[lbo-talk] Re: HOW THE ANTI-WAR MOVEMENT IS BLOWING IT: REVISITED

John Mage jmage at panix.com
Fri Oct 31 12:55:12 PST 2003


dave dorkin wrote:

> On the other hand, I consistantly run into the other type of

> pathology [i.e. "the politics of difference and micro-resistance (i.e. [not?]ordering a Whopper at McDonalds)"]

> whether I am doing grad school organizing, legal organizing,

> demonstrations or what have you. There are probably more of them on

> any one big campus than there are all the people you name. they...

> can be some of the biggest opponents of a sustained and organized

> politics.

"pathology" seems a bit strong, if not downright wrong, to me.

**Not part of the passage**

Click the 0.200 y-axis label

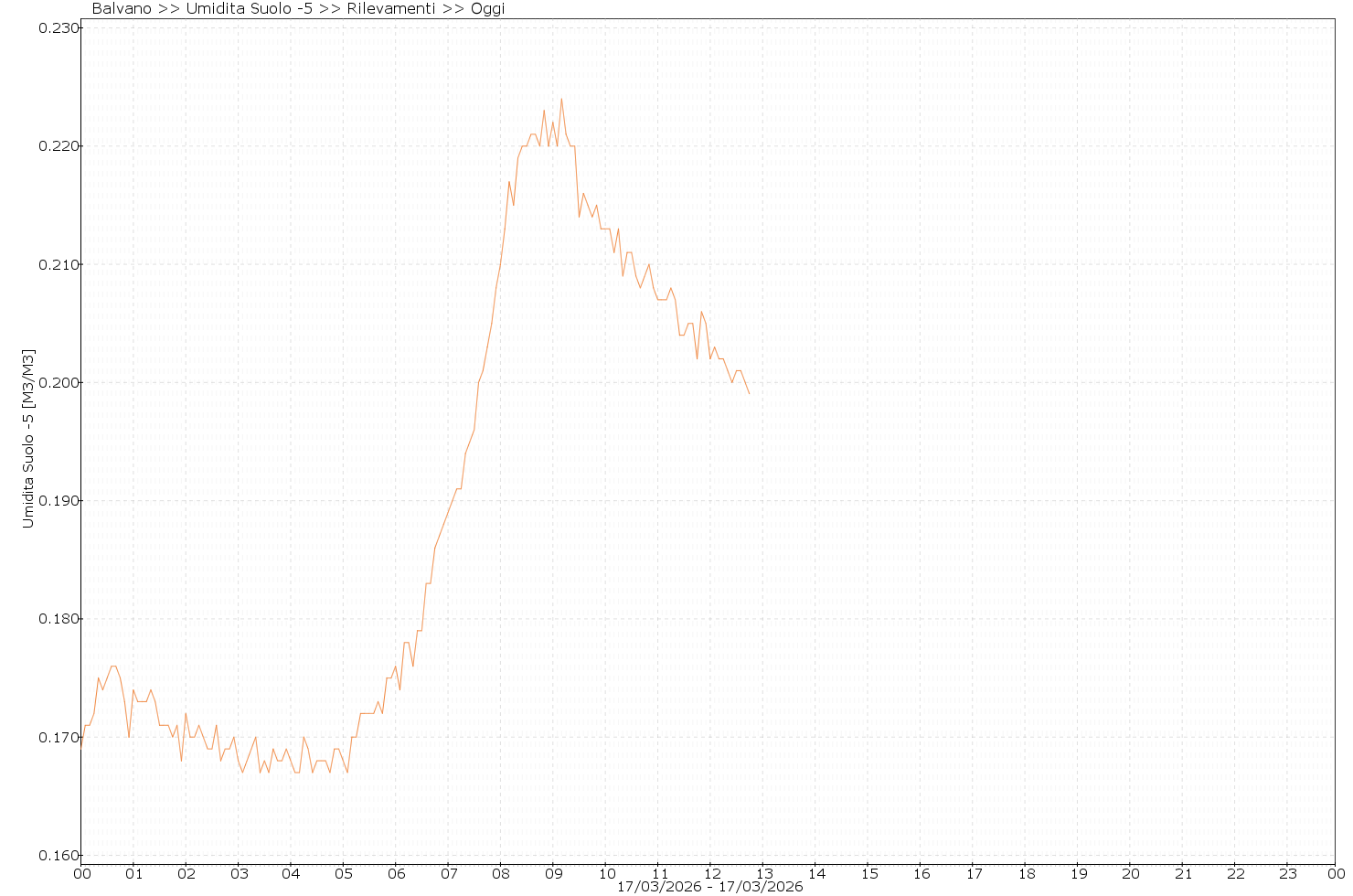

Right now i'm reading our Michael Dawson's (so far, i've read the first third) excellent _The Consumer Trap_ (U.of Illinois Press, 2003). Early on Michael has the best chiasmus i've read in years, at least since Mahmood Mamdani's critique of one type of justification for colonialist rule in Africa ("the force of tradition turns out on examination to be the tradition of force"). Michael writes that the US media has had few priorities higher than enforcing as common sense the dogma that "when it comes to using and procuring commodities, ordinary Americans get what they choose, rather than choose among variants of what they are going to get".

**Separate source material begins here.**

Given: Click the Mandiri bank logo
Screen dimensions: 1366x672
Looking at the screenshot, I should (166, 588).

Michael's thesis is that this particular false consciousness is critical to the successful self-reproduction of the really existing US model, and that its maintenance requires a continuous and enormous effort. If this false consciousness is in fact breaking down as widely as Dave suggests, and if Michael's thesis is correct, this is not an obstacle but an opportunity.

Confession - i'm an enormous fan of _Adbusters_ (the design negation of MR). Over time they have moved from an amusing send-up of corporate manipulated consumerism to a biting critique of US imperialism. Why could this not be a model, if micro-resistance is in fact this widespread?